◆ **WHAT TO DO**: Exactly as written, retype the lines that run from the line holding "Panasonic in Europe (58, 54)" through the end of the records below. Do not include pictures.

◆ **TASK INPUTS**:
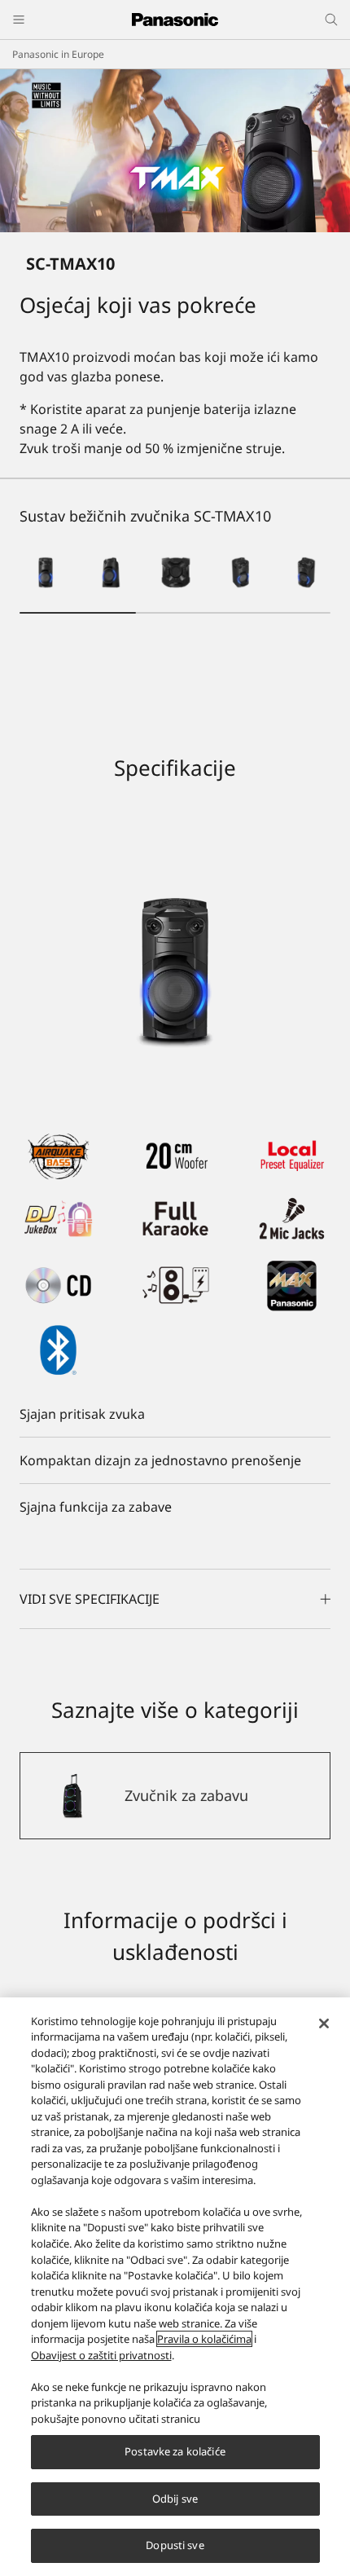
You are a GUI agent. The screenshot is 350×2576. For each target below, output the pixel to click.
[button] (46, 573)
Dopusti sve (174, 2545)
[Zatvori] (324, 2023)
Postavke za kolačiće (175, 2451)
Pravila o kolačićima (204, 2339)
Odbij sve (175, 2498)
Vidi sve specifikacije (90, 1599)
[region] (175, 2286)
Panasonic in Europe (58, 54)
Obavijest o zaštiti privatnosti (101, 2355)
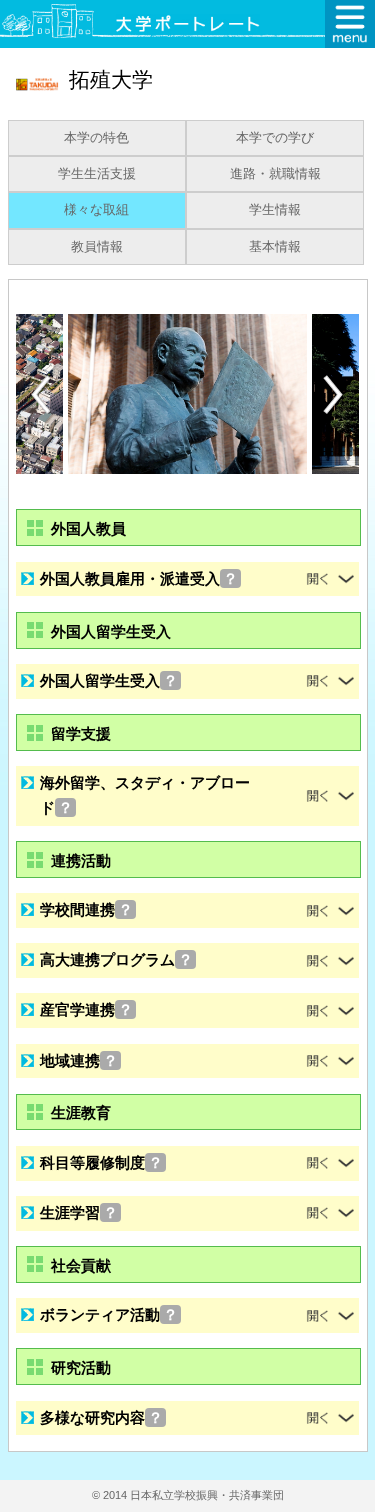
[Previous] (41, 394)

◆ **SOLUTION TO THE EXERCISE**:
Panasonic in Europe (58, 54)
Obavijest o zaštiti privatnosti (101, 2355)
[Previous] (41, 394)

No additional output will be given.